● **Selected text**
※

I checked with VISA and sure enough, they had charge my card to the tune of a little over $170.
I had VISA reverse the charges and I returned the cable at my own expense.
I left the cable in the sealed plastic package and never did try it.
The experience cost me about $15, some corrections on my VISA bill, a snooty email from Tundra and a hard lesson learned.

Lesson being: Never, ever, EVER, for any reason whatsoever, do business with Tundra.


----------



## aC2rs (Jul 9, 2007)

I went to the Hamilton Tundra store - once.

Nothing was priced as they were "putting the new price increases through".
I asked about a couple of guitars which were all overpriced compared to the competition.

They had a small used, out of production, tube combo there that I had some interest in so I asked the price on it.
At the time, I knew I could readily buy one for no more $400.
Their price - $1050.

I learned a valuable lesson about Tundra's pricing that day and I have not been back since.


----------



## Distortion (Sep 16, 2015)

You know I often wonder if GC should shut these threads down that run down instrument retailers. First it is LA Music and now Tundra is on the chopping block. I no if I owned one of these stores there would be some interaction with GC..


----------



## BMW-KTM (Apr 7, 2015)

※

● **Source data**
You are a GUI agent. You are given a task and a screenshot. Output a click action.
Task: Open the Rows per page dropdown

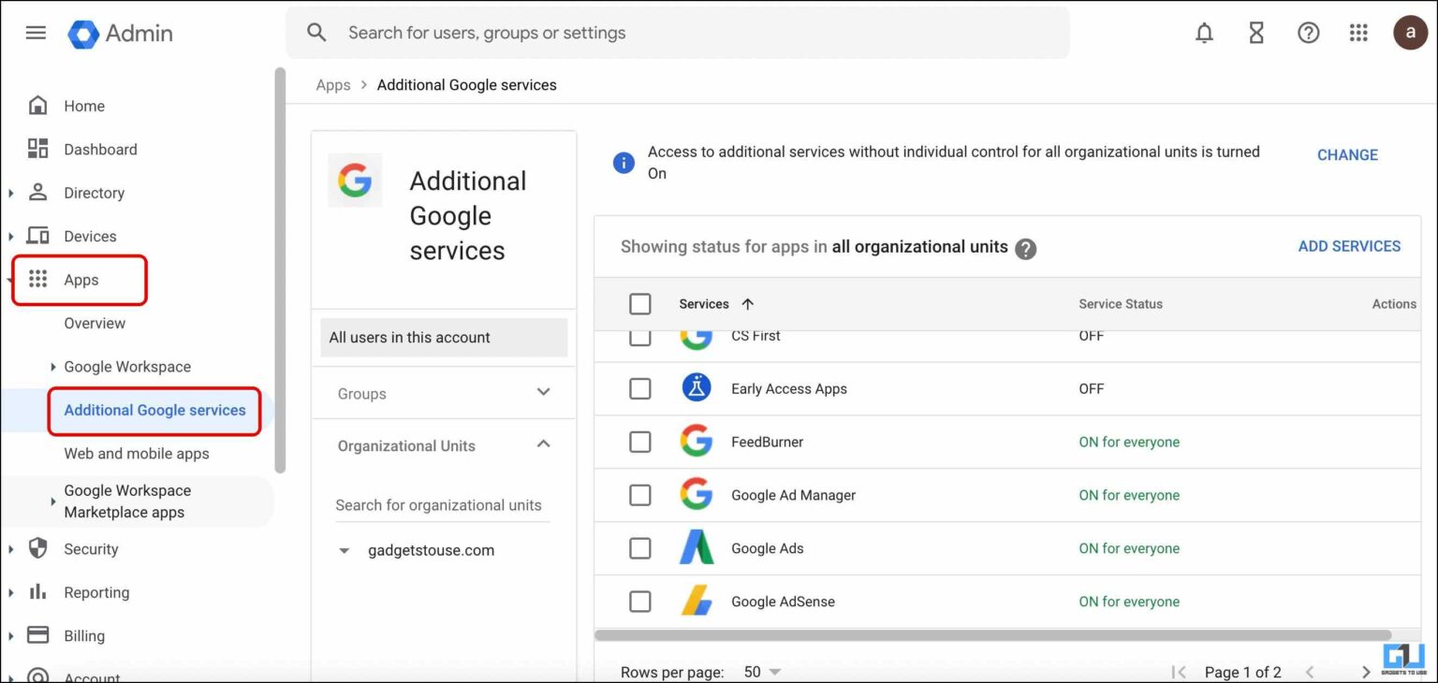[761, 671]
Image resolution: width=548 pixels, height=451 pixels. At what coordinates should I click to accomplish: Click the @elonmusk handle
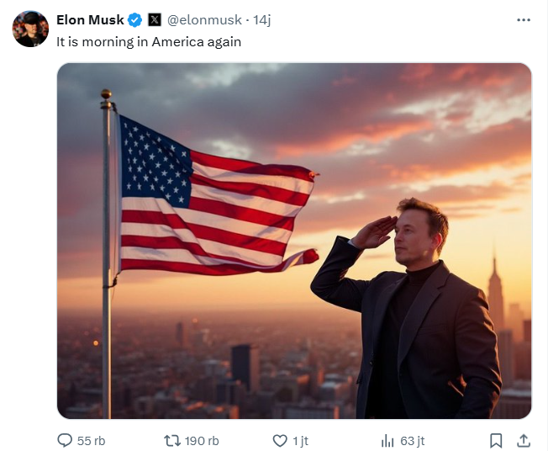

※

● **Problem set**
1. List every dollar amount mentioned in the forum thread about Tundra above.
2. Pick up the forum thread about Tundra where it stops and keep writing it.

● **Final answers**
1. $170, $15, $400, $1050

2.
If stores didn't fuck people over they wouldn't have people slagging on them.
There have been tons of posts elsewhere on these pages about a lot of other stores with folks giving glowing recommendations.
You have identified only two that get bad reviews out of a great many that are out there.
Forum readers should have the right to know about bad experiences so they can make informed decisions on where to do business, or at least go in with their eyes open.


----------



## bolero (Oct 11, 2006)

+1


----------



## gtrguy (Jul 6, 2006)

Distortion said:


> You know I often wonder if GC should shut these threads down that run down instrument retailers. First it is LA Music and now Tundra is on the chopping block. I no if I owned one of these stores there would be some interaction with GC..


Every poster also has the right to outline good or bad experiences with any retailer. Are you suggesting that people shouldn't be allowed talk about that here?

If a store, or a mechanic, a dentist, or a product sucks or is awesome, I would like to know it and think that people should be free to express their views. Trying to control people's free speech with regards to personal opinions is complete BS... in my opinion 

Tundra or anyone else has the right to post here and address any concerns that might be brought up.

My 2 cents


----------



## Distortion (Sep 16, 2015)

"Ow "and it is not possible for the competition to post bogus BS in a public forum ? to put someone out of business


----------



## gtrguy (Jul 6, 2006)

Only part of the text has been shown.